I have tick-level data for a single trading day of a specific contract and aim to conduct time series analysis on it. The mid-price at each tick is computed as $MidPrice=0.5×(Ask_1 +Bid_1)$. The data is then segmented into fixed-length time intervals (hereafter referred to as bins), within which I calculate the average mid-price, denoted as $x_t$. Subsequently, I compute the log returns as $r_t =\log(x_t /x_{t−1})$, and apply a rolling window to the series $\{r_t ,r_{t−1} ,…,r_1\}$ to fit an ARIMA model for forecasting the next interval's return, $r_{t+1}$. While I initially considered this methodology sound, my supervisor pointed out a possible issue of information leakage—specifically, the computation of $r_t$ involves $x_t$, while the predicted value $r_{t+1} = \log(x_{t+1}/ x_t)$ also contains the value $x_t$, thereby contaminating the training process with future information.

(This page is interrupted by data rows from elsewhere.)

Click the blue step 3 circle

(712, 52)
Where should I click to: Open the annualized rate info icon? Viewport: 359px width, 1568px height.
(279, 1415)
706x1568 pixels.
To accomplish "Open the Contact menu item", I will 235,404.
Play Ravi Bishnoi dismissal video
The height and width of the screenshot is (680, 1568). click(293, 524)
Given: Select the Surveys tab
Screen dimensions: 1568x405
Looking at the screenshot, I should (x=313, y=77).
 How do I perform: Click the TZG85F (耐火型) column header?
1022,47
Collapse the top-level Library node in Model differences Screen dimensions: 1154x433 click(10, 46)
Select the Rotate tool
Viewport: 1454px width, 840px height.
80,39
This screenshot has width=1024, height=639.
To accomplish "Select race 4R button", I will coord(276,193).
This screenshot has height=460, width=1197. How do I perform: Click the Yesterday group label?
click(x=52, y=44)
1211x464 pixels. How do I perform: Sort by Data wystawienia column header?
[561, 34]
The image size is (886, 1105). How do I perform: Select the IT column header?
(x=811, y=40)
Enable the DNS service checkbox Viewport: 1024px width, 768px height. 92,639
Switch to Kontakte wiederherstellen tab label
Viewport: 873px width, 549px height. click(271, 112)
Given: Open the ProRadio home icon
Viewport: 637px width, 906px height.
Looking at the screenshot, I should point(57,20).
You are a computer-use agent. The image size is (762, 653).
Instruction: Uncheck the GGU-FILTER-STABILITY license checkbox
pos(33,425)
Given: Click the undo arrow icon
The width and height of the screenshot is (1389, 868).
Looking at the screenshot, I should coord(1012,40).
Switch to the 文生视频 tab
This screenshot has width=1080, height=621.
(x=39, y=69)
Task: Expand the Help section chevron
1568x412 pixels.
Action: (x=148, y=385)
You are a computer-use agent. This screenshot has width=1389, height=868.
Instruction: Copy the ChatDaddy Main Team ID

I set a benchmark to compare the ARIMA model result. i.e. the mid-price of next bin, $t+1$, is calculated by $x_{t+1} = x_t + (x_t - x_{t-1})$, and the log return of time $t+1$ is still computed by $r_t = \log(x_{t+1} / x_t)$. Then, I computed the accuracy by comparing the signs of the actural log return and the benchmark log return, where $x_{t+1} = x_t + (x_t - x_{t-1})$.
My supervisor suggested that instead of using the average mid-price of each bin, i.e. $x_t = \frac{1}{\text{#ticks in a bin}}\sum_{i \in \text{ticks in a bin}} \text{mid-price}_i$ I should use the last tick’s mid-price, i.e. $x_t = \text{mid-price}_\text{last tick of the bin}$. I implemented both approaches to compare the results.
For the average mid-price of each bin, the benchmark accuracy is 57.63%, while the ARIMA forescasting accuracy is 60.21%. The 2.58% difference between these two results seems to verify my supervisor's concern.
For the last tick's mid-price of each bin, the benchmark accuracy is 48.51%, while the ARIMA forecasting accuracy is 48.96%.
The difference of acuracy is big. Does my method have the problem of information leakage?